Donors should ensure that all donor-supported or donor-demanded reforms or proposed interventions be accompanied by publicly available fiscal analyses that spell out the costs to the government (and implicitly, the public), including long-term recurrent costs. Such analyses are a standard part of the legislative and rulemaking process in the United States, but donors’ fiscal analyses tend not to look beyond the period of anticipated donor involvement. Poor governments lack the capacity to carry out such analyses themselves.

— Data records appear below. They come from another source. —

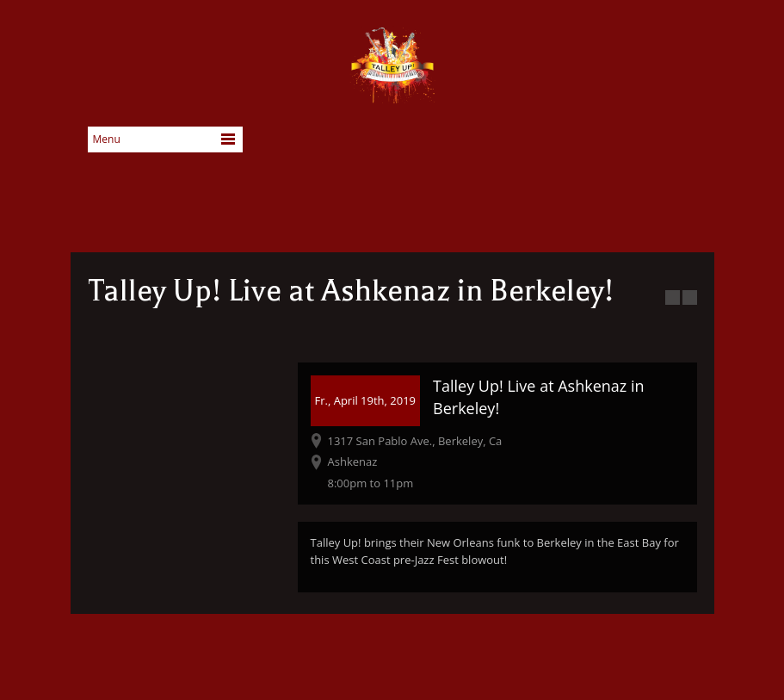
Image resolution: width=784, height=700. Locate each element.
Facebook (577, 145)
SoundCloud (685, 145)
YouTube (631, 145)
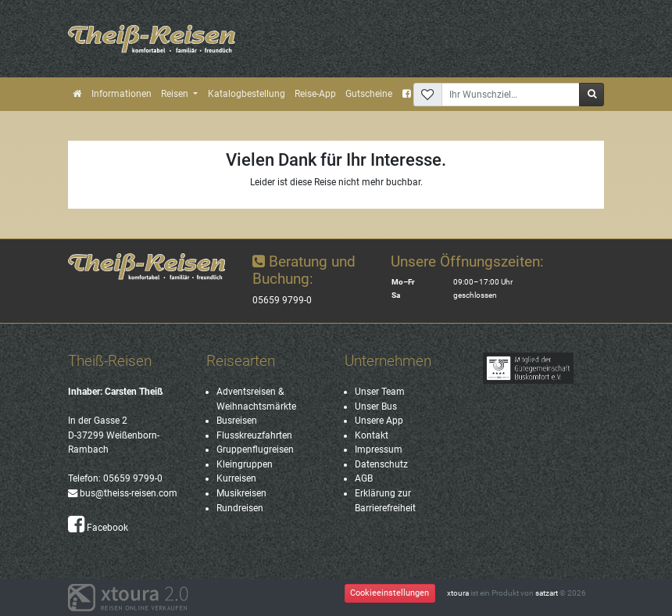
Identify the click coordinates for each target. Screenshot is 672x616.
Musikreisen (241, 493)
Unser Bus (376, 406)
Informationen (121, 94)
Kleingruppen (245, 464)
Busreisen (237, 421)
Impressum (378, 449)
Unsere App (379, 421)
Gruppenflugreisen (255, 449)
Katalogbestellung (246, 94)
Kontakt (371, 435)
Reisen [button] (176, 94)
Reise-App (315, 94)
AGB (363, 478)
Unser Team (380, 392)
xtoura (458, 593)
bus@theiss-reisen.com (123, 493)
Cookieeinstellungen (389, 593)
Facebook (98, 528)
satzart (546, 593)
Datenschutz (381, 464)
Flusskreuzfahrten (254, 435)
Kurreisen (236, 478)
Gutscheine (369, 94)
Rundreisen (240, 508)
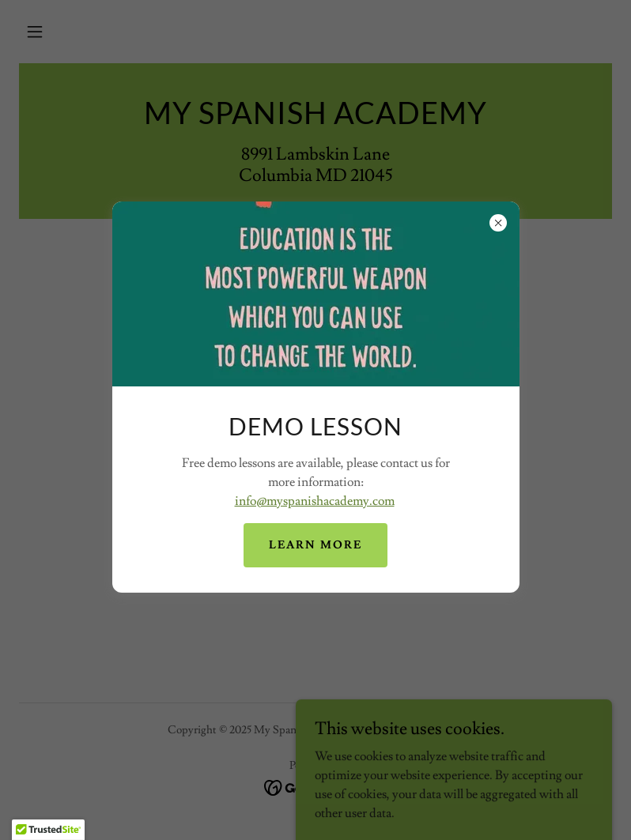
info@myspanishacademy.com (315, 501)
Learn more (316, 545)
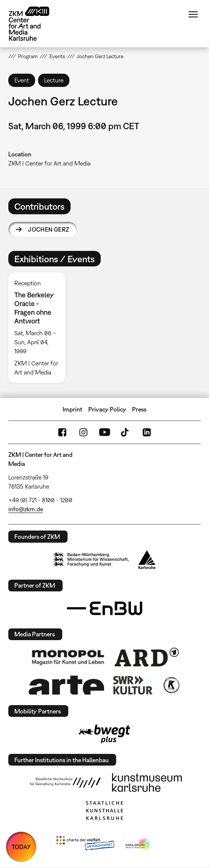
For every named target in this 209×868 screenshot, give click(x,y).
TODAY (21, 847)
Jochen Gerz (48, 229)
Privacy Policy (107, 409)
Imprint (72, 409)
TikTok (126, 432)
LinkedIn (147, 432)
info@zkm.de (26, 509)
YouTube (104, 432)
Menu (193, 14)
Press (139, 409)
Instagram (83, 432)
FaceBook (62, 432)
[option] (40, 328)
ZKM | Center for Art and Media (49, 163)
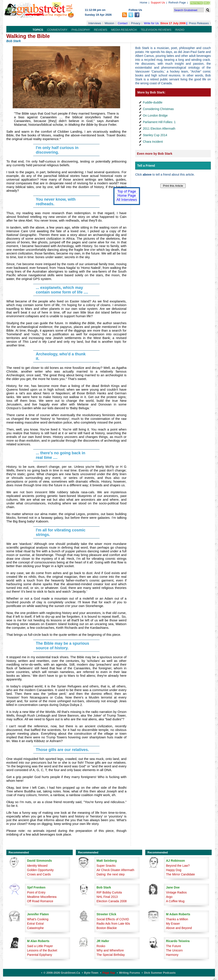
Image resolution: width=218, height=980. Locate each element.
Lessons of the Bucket (42, 950)
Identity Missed (37, 865)
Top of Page (127, 191)
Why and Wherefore (110, 950)
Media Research (124, 30)
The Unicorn (174, 950)
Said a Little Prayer (40, 946)
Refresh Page (177, 2)
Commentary (57, 30)
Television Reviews (156, 30)
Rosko (101, 946)
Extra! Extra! (35, 923)
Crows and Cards (39, 874)
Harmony (172, 955)
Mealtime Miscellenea (42, 897)
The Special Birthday (111, 955)
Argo (169, 897)
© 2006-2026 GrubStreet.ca (62, 973)
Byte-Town (91, 973)
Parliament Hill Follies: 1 (159, 122)
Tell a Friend (146, 165)
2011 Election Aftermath (159, 128)
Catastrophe (35, 928)
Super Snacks (106, 865)
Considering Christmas (158, 109)
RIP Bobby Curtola (109, 892)
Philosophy (80, 30)
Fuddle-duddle (152, 102)
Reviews (100, 30)
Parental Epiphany (39, 955)
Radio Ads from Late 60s (113, 923)
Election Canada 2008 (111, 901)
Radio (180, 30)
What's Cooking (38, 919)
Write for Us (151, 23)
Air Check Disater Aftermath (115, 870)
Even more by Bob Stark (154, 153)
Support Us (158, 2)
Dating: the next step (111, 874)
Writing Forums (129, 973)
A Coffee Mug (175, 901)
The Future (173, 946)
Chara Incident (153, 142)
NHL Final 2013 (107, 897)
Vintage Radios (176, 892)
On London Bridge (155, 115)
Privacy (136, 23)
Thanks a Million (177, 919)
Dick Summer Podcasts (160, 973)
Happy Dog (174, 870)
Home (144, 2)
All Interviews (127, 200)
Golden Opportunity (40, 870)
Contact (123, 23)
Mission (109, 23)
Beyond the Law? (178, 865)
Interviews (95, 23)
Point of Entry (36, 892)
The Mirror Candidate (180, 874)
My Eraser (173, 923)
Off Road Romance (40, 901)
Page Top (109, 973)
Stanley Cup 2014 (155, 135)
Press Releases (199, 23)
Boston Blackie (107, 928)
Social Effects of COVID (112, 919)
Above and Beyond (179, 928)
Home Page (127, 196)
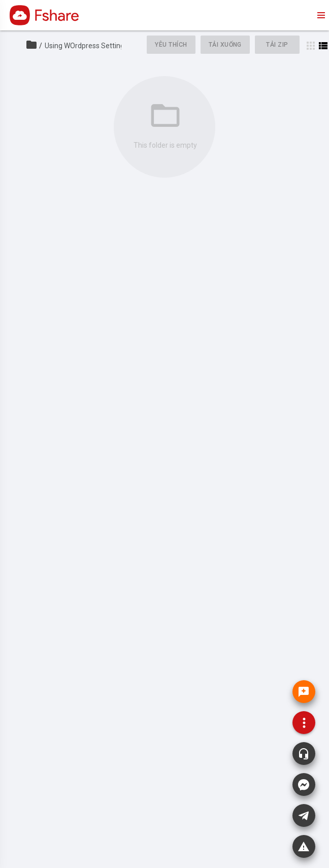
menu (320, 15)
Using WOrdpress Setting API (91, 46)
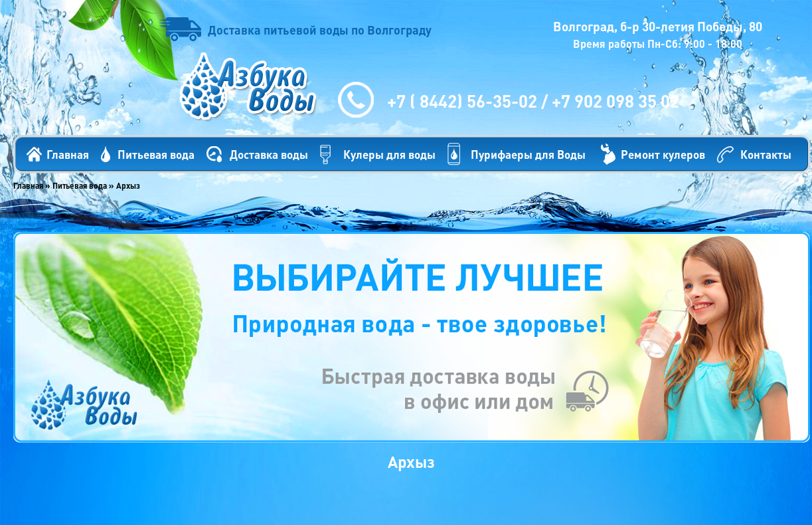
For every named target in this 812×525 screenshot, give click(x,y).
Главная (68, 154)
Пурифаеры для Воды (528, 154)
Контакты (766, 154)
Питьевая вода (156, 154)
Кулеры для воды (389, 154)
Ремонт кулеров (663, 154)
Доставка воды (269, 154)
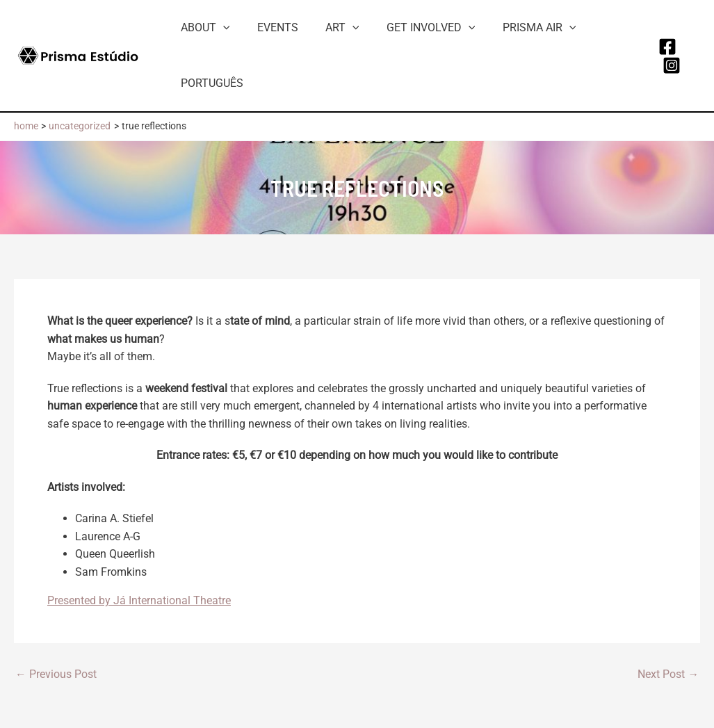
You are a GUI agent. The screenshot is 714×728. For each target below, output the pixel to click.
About (202, 28)
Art (330, 28)
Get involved (413, 28)
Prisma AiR (517, 28)
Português (209, 83)
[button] (220, 28)
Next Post (668, 674)
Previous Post (56, 674)
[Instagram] (670, 65)
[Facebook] (665, 47)
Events (270, 27)
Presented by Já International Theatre (139, 600)
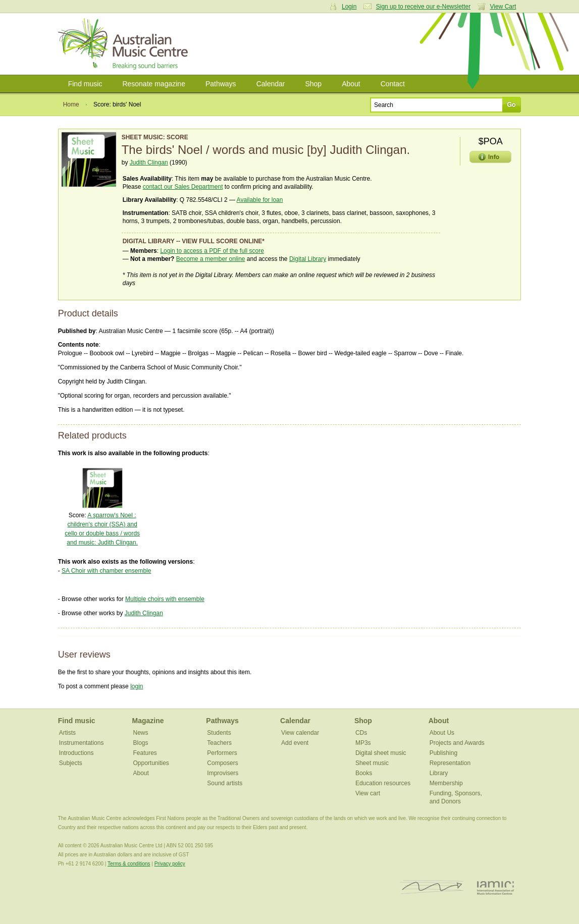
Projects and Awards (457, 743)
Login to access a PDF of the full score (212, 251)
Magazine (148, 721)
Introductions (76, 753)
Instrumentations (81, 743)
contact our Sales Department (183, 187)
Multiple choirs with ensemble (165, 599)
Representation (450, 763)
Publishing (443, 753)
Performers (222, 753)
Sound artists (225, 783)
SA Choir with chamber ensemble (106, 571)
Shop (313, 84)
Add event (295, 743)
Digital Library (307, 259)
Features (145, 753)
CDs (361, 733)
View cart (367, 793)
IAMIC (495, 887)
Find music (85, 84)
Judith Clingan (149, 162)
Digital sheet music (381, 753)
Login (349, 7)
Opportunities (151, 763)
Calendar (271, 84)
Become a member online (210, 259)
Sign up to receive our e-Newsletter (423, 7)
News (141, 733)
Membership (446, 783)
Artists (67, 733)
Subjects (71, 763)
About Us (442, 733)
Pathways (221, 84)
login (136, 686)
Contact (393, 84)
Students (219, 733)
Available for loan (260, 200)
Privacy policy (170, 863)
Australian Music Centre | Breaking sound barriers (125, 44)
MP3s (363, 743)
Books (363, 773)
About (351, 84)
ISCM (432, 887)
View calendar (300, 733)
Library (439, 773)
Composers (222, 763)
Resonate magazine (153, 84)
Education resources (383, 783)
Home (71, 104)
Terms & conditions (129, 863)
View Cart (503, 7)
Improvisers (223, 773)
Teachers (219, 743)
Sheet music (372, 763)
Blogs (141, 743)
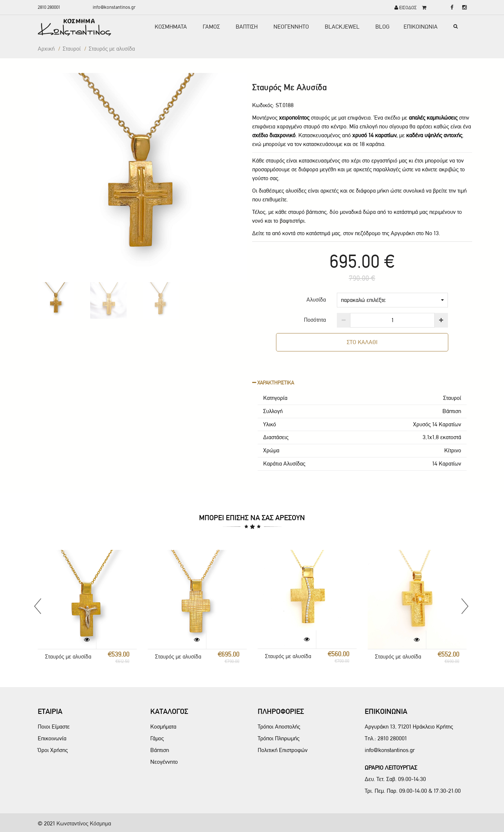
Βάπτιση (159, 750)
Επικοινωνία (52, 738)
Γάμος (157, 738)
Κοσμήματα (163, 726)
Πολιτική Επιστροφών (283, 750)
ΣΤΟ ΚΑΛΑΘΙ (362, 342)
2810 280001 (49, 7)
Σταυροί (71, 48)
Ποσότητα (315, 320)
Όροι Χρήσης (53, 750)
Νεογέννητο (164, 762)
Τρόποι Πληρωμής (279, 738)
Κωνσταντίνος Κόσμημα (84, 823)
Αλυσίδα (316, 299)
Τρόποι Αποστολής (279, 726)
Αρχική (46, 48)
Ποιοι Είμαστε (54, 726)
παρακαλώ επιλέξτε (392, 300)
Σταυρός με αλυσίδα (68, 656)
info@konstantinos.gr (114, 7)
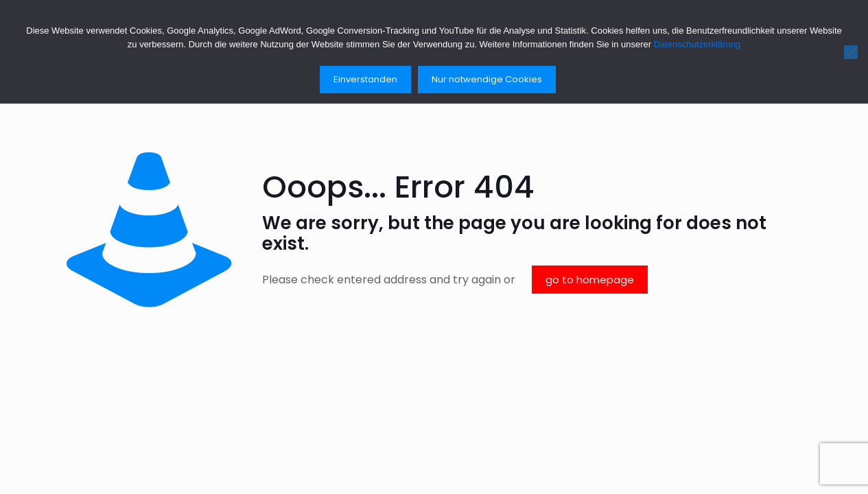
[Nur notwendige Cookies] (851, 52)
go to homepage (589, 279)
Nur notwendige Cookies (486, 79)
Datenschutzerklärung (697, 44)
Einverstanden (365, 79)
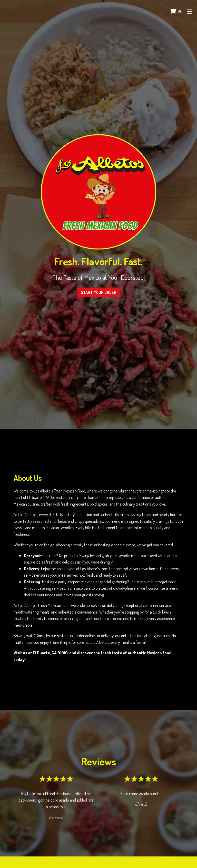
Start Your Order (99, 292)
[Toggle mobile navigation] (189, 11)
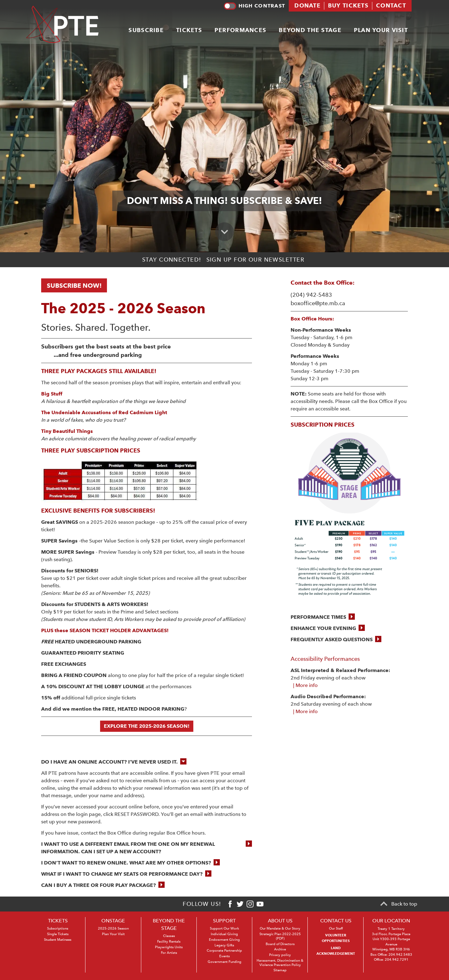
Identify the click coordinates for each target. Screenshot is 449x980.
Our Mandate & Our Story (280, 928)
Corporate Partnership (224, 950)
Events (224, 956)
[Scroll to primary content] (224, 232)
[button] (323, 617)
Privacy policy (280, 955)
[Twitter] (240, 904)
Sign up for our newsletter (255, 259)
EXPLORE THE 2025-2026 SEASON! (147, 726)
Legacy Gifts (224, 945)
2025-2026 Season (113, 928)
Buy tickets (348, 5)
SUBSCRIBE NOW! (74, 285)
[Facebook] (230, 904)
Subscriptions (58, 928)
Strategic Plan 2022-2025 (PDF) (280, 936)
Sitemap (280, 970)
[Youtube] (260, 904)
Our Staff (336, 928)
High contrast (254, 6)
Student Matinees (58, 940)
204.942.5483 (400, 955)
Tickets (189, 30)
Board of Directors (280, 944)
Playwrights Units (169, 947)
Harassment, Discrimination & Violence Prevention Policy (280, 963)
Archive (280, 949)
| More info (304, 685)
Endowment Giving (224, 940)
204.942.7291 (396, 959)
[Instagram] (250, 904)
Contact (391, 5)
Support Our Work (224, 928)
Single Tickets (58, 934)
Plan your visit (381, 30)
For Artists (169, 953)
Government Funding (224, 962)
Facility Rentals (169, 942)
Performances (240, 30)
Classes (169, 936)
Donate (307, 5)
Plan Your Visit (113, 934)
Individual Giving (224, 934)
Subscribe (146, 30)
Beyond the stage (310, 30)
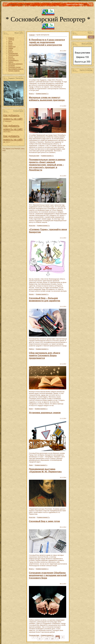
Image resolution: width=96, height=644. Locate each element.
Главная (12, 4)
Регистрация (21, 4)
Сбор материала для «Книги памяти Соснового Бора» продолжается (44, 356)
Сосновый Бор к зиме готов (44, 521)
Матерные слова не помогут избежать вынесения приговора (47, 99)
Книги (31, 408)
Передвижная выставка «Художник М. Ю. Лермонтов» (45, 470)
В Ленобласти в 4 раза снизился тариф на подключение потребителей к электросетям (47, 42)
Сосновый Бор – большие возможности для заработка (44, 300)
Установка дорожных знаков (45, 413)
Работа (31, 349)
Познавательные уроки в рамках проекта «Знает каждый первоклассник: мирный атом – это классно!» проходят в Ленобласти (47, 165)
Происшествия (34, 156)
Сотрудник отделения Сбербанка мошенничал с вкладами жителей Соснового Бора (47, 575)
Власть (31, 94)
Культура (32, 226)
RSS (85, 4)
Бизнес (31, 294)
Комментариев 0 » (42, 94)
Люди (31, 465)
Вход (28, 4)
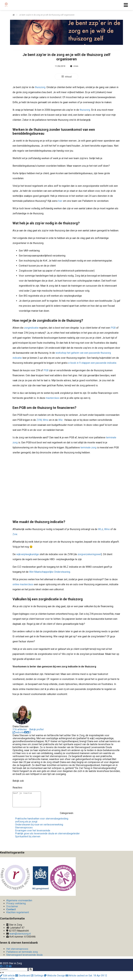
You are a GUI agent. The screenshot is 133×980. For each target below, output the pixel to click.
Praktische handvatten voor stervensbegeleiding (42, 819)
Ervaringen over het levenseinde (33, 830)
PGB (113, 328)
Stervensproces (24, 827)
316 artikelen (19, 729)
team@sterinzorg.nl (20, 934)
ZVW (39, 420)
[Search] (30, 969)
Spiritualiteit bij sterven (28, 837)
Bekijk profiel (36, 729)
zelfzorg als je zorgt (26, 821)
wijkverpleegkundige (27, 554)
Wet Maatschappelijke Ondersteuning (50, 572)
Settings (37, 975)
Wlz (60, 420)
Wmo (45, 420)
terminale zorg (88, 447)
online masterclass (23, 584)
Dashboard (23, 975)
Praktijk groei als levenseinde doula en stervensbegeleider (47, 834)
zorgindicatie (31, 328)
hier (60, 201)
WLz (100, 529)
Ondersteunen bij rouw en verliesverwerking (39, 824)
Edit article (8, 975)
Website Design (55, 975)
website (18, 732)
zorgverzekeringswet (89, 554)
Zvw (15, 534)
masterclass (53, 398)
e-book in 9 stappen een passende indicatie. (92, 363)
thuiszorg (40, 87)
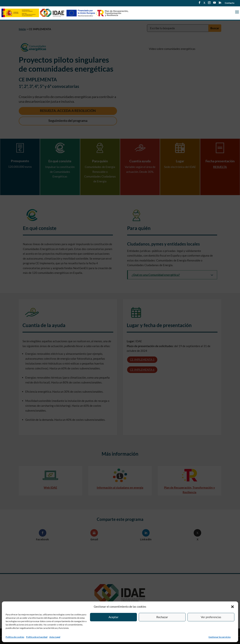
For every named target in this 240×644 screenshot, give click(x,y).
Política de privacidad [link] (37, 637)
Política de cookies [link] (15, 637)
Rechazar (162, 617)
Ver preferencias (211, 617)
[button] (232, 606)
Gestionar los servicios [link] (220, 637)
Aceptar (114, 617)
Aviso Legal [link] (55, 637)
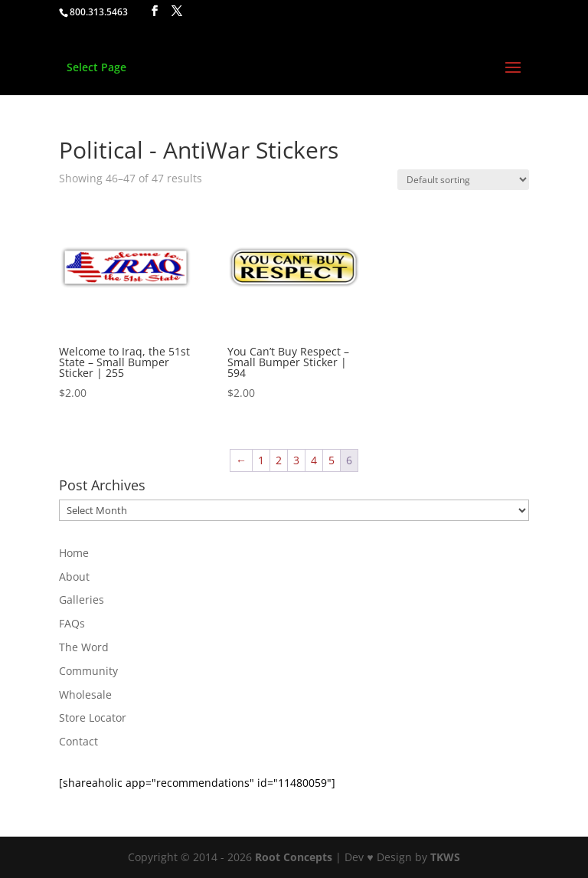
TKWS (445, 857)
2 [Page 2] (279, 460)
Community (88, 670)
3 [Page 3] (296, 460)
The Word (83, 647)
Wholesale (85, 694)
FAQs (72, 623)
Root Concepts (293, 857)
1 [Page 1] (261, 460)
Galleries (81, 599)
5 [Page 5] (332, 460)
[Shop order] (463, 179)
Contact (78, 741)
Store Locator (93, 717)
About (74, 576)
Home (74, 552)
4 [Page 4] (314, 460)
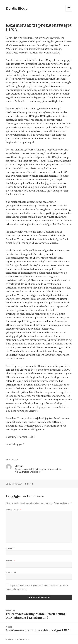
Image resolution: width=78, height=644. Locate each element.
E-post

Current thinking in development is that donors should not run parallel programs and agencies that compete with the government for scarce technical staff and risk marginalizing government in the eyes of its own citizens. Instead, poor country governments should run the programs. But unless such programs are accompanied by adequate long-term donor finance, making the government publicly responsible for delivering services and programs that it has no money or capacity to deliver leaves the government to be scapegoated when such programs end or fail to deliver; and at the same time, it fails to create real accountability, as the government had no capacity to deliver such programs in the first place. Rather than assume that all service delivery should be done by the government, donors and recipient governments should consider a clear public demarcation of donor and government responsibilities that ensures that governments are not publicly committed beyond their own ability to deliver. This in turn would allow governments to be held accountable for what they can and do deliver.
Recipients and donors together will need to reinvent government for poor countries, with the full understanding that such government will not be very similar to government in rich countries. Government that is fiscally sustainable with domestic resources will be much more limited in function, scope, quality, and the number of government-enforced rights. This is not a question of ideology; it is a question of pragmatism.
The recognition that poor countries cannot afford a wide range of universal public services and well implemented rights should not mean a surrender of aspirations or a renunciation of the belief in basic human rights and dignities. Government law and policy can be guided by those aspirations and beliefs even if governments are never in a position to give them full voice. It may not be possible to give quality free primary education to every child, for example, but it may be possible to give it to one or more children in every family or every village. (Uganda’s original target for its Universal Primary Education program was four children per family.) It may not be possible to assure that every defendant has a right to counsel, but it may be possible to assure that those facing the death penalty or sentences of life imprisonment do. It may be that the formal court system cannot adjudicate every type of dispute, but it may seek to assure a minimum quality of justice for the disputes that it can adjudicate. Only by bringing government functions and obligations back in line with government resources and capacities can poor countries reap the benefits of accountable and effective government.
1 Chester Hartman, “The Case for a Right to Housing,” Housing Policy Debate 9:2 (1998).
2 Eirene White, “Last Steps Towards Independence: The Three African Protectorates,” African Affairs 64:257 (1965).
3 Antony Allott, “The unification of laws in Africa,” American Journal of Comparative Law 16:51 (1968).
4 Marina Ottaway and Theresa Chung, “Toward a new paradigm,” Journal of Democracy 10:4 (1999).
5 See http://www.undp.org/governance/docs/Elections-Pub-Core.pdf (accessed September 5, 2012).
6 Ottaway and Chung, “Toward a new paradigm.”